Friday, July 22, 2011

Raven Report: July 19

The Nevermore Book Club readers were consuming more fiction this week, including:

The Lacuna, Barbara Kingsolver’s first novel in nine years, tells the story of Harrison William Shepherd. The son of a Mexican mother and an American father, Harrison grows up in 1930s Mexico. He lives with the artist Diego Rivera and Frida Kahlo before moving to Asheville, NC where he becomes a writer. The book is a sharply observed chronicle of the ear from the 30s through the McCarthy trials of the 50s.

Then We Came to the End is the award-winning debut novel of Joshua Ferris. The employees of a Chicago ad agency are facing downsizing as some of their number are laid off.
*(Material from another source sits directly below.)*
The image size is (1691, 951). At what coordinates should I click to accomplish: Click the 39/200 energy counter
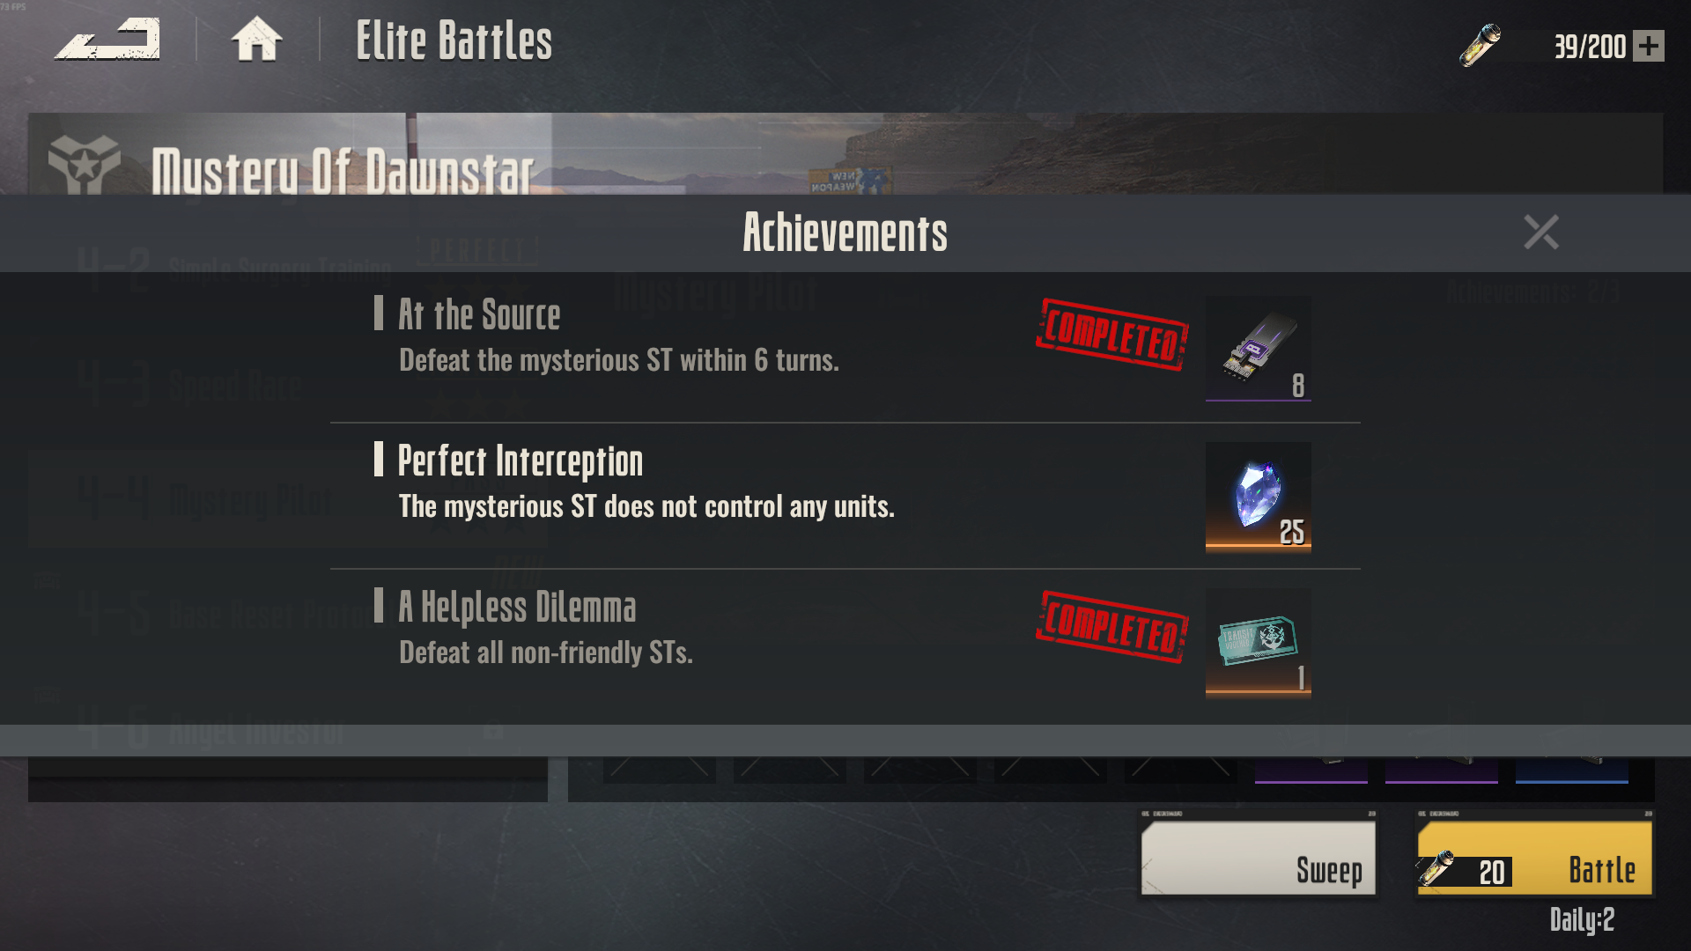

The satirical book evokes the dot com crashes of the 90s, Dilbert, and “The Office.”

Uncle Tom’s Cabin by Harriet Beecher Stowe is the story about slavery in the South. First published in 1852, it’s one of the few books that can claim to have jump-started a social revolution and a civil war. Many people read it only as a high school requirement and never look at it again; others never read it at all, yet its influence still exists today.

Gone with the Wind by Margaret Mitchell was written a century later but it too has wielded a powerful influence over the collective imagination. In many ways, the two books parallel one another: each presents a strong viewpoint about conditions in a particular region and time period, and probably more people know the characters than have actually read the book.

Weird Sisters by Eleanor Brown is the story of three sisters who have gone wildly separate ways but who reunite when their mother is diagnosed with breast cancer. Raised in a household with a college professor father fond of quoting Shakespeare, the sisters have to redefine themselves and each other in order to move on with their lives. Funny, moving and ultimately uplifting, this is a delightful summer read.


Change Me into Zeus’s Daughter: A Memoir by Barbara Robinette Moss is the one nonfiction title this time. It’s the heart-wrenching true story of a young girl growing up in a very dysfunctional family. It’s been compared to Angela’s Ashes and Glass Castle. Our reviewer said, “You will never take anything for granted again.”

The Nevermore Book Club meets every Tuesday from 11:00 am until noon.  Everyone is welcome!  Doughnuts are courtesy of the Blackbird Bakery.  Join us!